** Opening SOURCE DATA block **

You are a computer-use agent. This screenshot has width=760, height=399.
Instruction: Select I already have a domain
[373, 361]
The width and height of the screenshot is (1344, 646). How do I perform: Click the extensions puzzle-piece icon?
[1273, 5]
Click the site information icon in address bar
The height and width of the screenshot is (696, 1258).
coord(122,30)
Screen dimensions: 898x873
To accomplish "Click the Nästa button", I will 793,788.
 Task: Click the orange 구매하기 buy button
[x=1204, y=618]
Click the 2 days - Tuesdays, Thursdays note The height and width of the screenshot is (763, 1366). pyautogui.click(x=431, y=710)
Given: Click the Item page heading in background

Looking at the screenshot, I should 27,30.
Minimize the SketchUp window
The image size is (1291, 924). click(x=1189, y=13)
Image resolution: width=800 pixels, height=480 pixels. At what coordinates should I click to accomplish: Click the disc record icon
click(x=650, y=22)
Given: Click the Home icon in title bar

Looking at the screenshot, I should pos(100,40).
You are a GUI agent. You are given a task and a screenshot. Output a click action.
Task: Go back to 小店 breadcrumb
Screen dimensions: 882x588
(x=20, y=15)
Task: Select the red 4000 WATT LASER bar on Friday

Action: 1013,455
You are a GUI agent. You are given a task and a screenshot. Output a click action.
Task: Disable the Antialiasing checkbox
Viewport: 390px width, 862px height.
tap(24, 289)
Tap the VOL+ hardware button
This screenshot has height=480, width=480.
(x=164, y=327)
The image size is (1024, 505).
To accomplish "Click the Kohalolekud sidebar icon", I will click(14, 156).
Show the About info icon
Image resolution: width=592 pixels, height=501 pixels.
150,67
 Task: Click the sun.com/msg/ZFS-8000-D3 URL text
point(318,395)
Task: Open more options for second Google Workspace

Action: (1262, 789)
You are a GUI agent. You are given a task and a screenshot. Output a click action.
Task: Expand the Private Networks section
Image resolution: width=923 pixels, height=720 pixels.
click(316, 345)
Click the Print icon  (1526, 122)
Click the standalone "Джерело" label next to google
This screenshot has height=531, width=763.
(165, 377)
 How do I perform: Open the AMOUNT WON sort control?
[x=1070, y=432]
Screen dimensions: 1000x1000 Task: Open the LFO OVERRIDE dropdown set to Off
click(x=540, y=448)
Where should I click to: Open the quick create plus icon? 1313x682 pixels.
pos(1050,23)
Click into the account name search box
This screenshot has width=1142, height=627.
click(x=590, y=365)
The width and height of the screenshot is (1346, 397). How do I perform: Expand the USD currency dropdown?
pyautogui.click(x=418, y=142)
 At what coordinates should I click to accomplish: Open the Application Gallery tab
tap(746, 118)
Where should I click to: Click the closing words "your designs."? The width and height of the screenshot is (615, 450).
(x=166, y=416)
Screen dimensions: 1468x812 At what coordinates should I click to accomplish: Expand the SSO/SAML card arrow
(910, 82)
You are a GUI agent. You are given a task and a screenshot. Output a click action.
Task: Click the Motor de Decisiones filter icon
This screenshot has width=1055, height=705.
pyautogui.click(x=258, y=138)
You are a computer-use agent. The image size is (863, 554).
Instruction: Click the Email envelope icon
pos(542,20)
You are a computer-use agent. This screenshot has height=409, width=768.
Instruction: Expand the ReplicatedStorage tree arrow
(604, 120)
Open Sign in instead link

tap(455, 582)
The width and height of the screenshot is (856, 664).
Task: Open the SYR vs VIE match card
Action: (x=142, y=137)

** Closing SOURCE DATA block **

◆ **WORK TASK**
Beginning with the first line, transcribe the complete listing exactly.

◆ **ANSWER FOR THE TASK**
You are a computer-use agent. This screenshot has width=760, height=399.
Instruction: Select I already have a domain
[373, 361]
The width and height of the screenshot is (1344, 646). How do I perform: Click the extensions puzzle-piece icon?
[1273, 5]
Click the site information icon in address bar
The height and width of the screenshot is (696, 1258).
coord(122,30)
Screen dimensions: 898x873
To accomplish "Click the Nästa button", I will 793,788.
 Task: Click the orange 구매하기 buy button
[x=1204, y=618]
Click the 2 days - Tuesdays, Thursdays note The height and width of the screenshot is (763, 1366). pyautogui.click(x=431, y=710)
Given: Click the Item page heading in background

Looking at the screenshot, I should 27,30.
Minimize the SketchUp window
The image size is (1291, 924). click(x=1189, y=13)
Image resolution: width=800 pixels, height=480 pixels. At what coordinates should I click to accomplish: Click the disc record icon
click(x=650, y=22)
Given: Click the Home icon in title bar

Looking at the screenshot, I should pos(100,40).
You are a GUI agent. You are given a task and a screenshot. Output a click action.
Task: Go back to 小店 breadcrumb
Screen dimensions: 882x588
(x=20, y=15)
Task: Select the red 4000 WATT LASER bar on Friday

Action: 1013,455
You are a GUI agent. You are given a task and a screenshot. Output a click action.
Task: Disable the Antialiasing checkbox
Viewport: 390px width, 862px height.
tap(24, 289)
Tap the VOL+ hardware button
This screenshot has height=480, width=480.
(x=164, y=327)
The image size is (1024, 505).
To accomplish "Click the Kohalolekud sidebar icon", I will click(14, 156).
Show the About info icon
Image resolution: width=592 pixels, height=501 pixels.
150,67
 Task: Click the sun.com/msg/ZFS-8000-D3 URL text
point(318,395)
Task: Open more options for second Google Workspace

Action: (1262, 789)
You are a GUI agent. You are given a task and a screenshot. Output a click action.
Task: Expand the Private Networks section
Image resolution: width=923 pixels, height=720 pixels.
click(316, 345)
Click the Print icon  (1526, 122)
Click the standalone "Джерело" label next to google
This screenshot has height=531, width=763.
(165, 377)
 How do I perform: Open the AMOUNT WON sort control?
[x=1070, y=432]
Screen dimensions: 1000x1000 Task: Open the LFO OVERRIDE dropdown set to Off
click(x=540, y=448)
Where should I click to: Open the quick create plus icon? 1313x682 pixels.
pos(1050,23)
Click into the account name search box
This screenshot has width=1142, height=627.
click(x=590, y=365)
The width and height of the screenshot is (1346, 397). How do I perform: Expand the USD currency dropdown?
pyautogui.click(x=418, y=142)
 At what coordinates should I click to accomplish: Open the Application Gallery tab
tap(746, 118)
Where should I click to: Click the closing words "your designs."? The width and height of the screenshot is (615, 450).
(x=166, y=416)
Screen dimensions: 1468x812 At what coordinates should I click to accomplish: Expand the SSO/SAML card arrow
(910, 82)
You are a GUI agent. You are given a task and a screenshot. Output a click action.
Task: Click the Motor de Decisiones filter icon
This screenshot has width=1055, height=705.
pyautogui.click(x=258, y=138)
You are a computer-use agent. The image size is (863, 554).
Instruction: Click the Email envelope icon
pos(542,20)
You are a computer-use agent. This screenshot has height=409, width=768.
Instruction: Expand the ReplicatedStorage tree arrow
(604, 120)
Open Sign in instead link

tap(455, 582)
The width and height of the screenshot is (856, 664).
Task: Open the SYR vs VIE match card
Action: (x=142, y=137)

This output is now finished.